What to work on
Find the word "will" in the data, then copy each line where it is found.
---
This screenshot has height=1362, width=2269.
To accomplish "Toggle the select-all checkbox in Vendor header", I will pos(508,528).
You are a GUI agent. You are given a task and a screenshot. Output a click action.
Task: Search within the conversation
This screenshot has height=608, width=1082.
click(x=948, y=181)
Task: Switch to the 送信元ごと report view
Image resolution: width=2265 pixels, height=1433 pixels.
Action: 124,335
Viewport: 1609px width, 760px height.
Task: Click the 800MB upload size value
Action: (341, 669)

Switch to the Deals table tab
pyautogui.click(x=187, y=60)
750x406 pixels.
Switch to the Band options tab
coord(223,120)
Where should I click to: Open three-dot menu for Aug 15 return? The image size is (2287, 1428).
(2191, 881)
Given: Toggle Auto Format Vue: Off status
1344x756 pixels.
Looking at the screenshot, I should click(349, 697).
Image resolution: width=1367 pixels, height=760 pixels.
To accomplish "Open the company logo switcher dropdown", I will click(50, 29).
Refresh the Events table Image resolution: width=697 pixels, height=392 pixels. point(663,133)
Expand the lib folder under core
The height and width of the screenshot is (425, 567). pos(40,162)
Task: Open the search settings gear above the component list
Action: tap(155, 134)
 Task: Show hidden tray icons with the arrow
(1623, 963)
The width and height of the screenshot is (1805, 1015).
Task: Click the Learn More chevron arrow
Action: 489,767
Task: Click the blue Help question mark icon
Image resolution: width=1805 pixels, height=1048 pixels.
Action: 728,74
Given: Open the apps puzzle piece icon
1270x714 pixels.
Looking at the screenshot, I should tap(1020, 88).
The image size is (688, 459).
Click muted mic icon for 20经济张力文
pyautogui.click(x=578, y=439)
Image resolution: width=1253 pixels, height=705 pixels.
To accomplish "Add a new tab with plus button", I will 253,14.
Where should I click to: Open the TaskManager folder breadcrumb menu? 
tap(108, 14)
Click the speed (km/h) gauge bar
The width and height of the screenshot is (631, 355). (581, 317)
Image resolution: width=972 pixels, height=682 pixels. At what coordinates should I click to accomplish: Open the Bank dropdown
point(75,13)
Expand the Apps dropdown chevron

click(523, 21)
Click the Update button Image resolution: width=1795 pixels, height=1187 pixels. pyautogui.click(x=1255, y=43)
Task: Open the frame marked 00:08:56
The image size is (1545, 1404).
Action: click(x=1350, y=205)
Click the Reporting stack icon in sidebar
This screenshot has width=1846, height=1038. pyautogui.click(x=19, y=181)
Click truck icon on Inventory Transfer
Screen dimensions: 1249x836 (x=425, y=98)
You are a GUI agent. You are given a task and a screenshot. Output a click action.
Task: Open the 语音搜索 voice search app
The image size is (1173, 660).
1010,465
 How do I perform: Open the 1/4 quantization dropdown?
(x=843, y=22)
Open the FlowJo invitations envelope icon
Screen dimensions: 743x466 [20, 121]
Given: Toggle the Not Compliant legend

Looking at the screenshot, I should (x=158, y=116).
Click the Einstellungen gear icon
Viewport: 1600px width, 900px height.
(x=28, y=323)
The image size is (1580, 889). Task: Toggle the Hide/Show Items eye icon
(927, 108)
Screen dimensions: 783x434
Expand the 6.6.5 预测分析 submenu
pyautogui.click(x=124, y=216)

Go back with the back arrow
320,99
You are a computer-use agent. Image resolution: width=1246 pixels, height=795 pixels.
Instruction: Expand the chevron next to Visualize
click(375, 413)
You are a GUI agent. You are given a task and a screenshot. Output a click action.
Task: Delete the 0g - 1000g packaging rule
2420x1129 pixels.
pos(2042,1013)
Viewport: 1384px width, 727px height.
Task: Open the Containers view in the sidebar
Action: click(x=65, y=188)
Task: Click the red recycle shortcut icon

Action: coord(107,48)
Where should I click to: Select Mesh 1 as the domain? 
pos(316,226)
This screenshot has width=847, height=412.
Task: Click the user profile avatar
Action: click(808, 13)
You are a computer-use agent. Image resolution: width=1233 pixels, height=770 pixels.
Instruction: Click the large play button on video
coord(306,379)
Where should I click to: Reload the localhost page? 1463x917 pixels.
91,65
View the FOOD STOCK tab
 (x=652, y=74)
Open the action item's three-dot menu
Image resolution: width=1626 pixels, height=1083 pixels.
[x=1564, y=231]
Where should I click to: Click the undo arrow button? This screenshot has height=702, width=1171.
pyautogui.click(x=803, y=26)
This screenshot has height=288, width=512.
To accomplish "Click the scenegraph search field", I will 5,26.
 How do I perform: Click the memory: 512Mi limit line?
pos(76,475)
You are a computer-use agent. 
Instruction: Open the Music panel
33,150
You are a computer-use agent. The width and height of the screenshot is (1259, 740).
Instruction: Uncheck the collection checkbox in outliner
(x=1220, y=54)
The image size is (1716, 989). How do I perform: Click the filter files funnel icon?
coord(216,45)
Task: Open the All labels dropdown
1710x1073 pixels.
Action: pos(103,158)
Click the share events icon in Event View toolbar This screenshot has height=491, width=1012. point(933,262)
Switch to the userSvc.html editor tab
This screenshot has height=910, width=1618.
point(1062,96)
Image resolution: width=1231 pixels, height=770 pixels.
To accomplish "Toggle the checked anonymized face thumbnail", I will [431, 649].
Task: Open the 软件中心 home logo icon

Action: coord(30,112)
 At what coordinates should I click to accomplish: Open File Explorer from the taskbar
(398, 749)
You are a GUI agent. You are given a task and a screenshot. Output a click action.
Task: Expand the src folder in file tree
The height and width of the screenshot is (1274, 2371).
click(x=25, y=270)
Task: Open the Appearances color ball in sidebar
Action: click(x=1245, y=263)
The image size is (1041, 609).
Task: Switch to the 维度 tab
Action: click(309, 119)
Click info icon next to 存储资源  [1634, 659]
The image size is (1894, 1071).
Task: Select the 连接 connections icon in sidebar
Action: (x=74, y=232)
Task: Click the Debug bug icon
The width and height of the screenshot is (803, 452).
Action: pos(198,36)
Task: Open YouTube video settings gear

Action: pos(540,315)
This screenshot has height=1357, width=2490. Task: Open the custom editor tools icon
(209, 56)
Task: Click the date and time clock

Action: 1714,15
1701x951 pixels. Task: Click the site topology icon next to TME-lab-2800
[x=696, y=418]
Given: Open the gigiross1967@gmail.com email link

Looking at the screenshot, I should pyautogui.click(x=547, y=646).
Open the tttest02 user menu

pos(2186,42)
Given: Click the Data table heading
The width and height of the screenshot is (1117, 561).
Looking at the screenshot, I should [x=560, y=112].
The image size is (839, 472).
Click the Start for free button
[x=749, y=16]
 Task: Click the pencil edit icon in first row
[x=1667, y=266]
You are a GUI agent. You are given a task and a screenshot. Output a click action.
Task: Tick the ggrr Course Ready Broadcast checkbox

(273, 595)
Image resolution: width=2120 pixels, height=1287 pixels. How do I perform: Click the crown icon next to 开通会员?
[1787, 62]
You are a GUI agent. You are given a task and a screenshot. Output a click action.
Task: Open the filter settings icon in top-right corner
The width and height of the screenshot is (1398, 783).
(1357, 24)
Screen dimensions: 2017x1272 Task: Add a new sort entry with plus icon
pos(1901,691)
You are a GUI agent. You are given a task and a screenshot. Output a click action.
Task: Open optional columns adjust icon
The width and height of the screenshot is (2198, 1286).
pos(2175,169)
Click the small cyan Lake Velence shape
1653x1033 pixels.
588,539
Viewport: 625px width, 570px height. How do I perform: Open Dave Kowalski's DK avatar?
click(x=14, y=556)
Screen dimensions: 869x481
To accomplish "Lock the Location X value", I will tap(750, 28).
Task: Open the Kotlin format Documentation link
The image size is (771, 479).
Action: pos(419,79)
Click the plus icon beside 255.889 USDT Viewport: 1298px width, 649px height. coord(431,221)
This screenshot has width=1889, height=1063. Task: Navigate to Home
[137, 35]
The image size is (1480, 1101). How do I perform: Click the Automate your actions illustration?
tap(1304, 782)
---
Your solution
To accomplish "Toggle the select-all checkbox in Vendor header", I will pos(508,528).
To accomplish "Open the company logo switcher dropdown", I will click(50, 29).
To accomplish "Add a new tab with plus button", I will 253,14.
To accomplish "Click the scenegraph search field", I will 5,26.
To accomplish "Toggle the checked anonymized face thumbnail", I will [431, 649].
To accomplish "Lock the Location X value", I will tap(750, 28).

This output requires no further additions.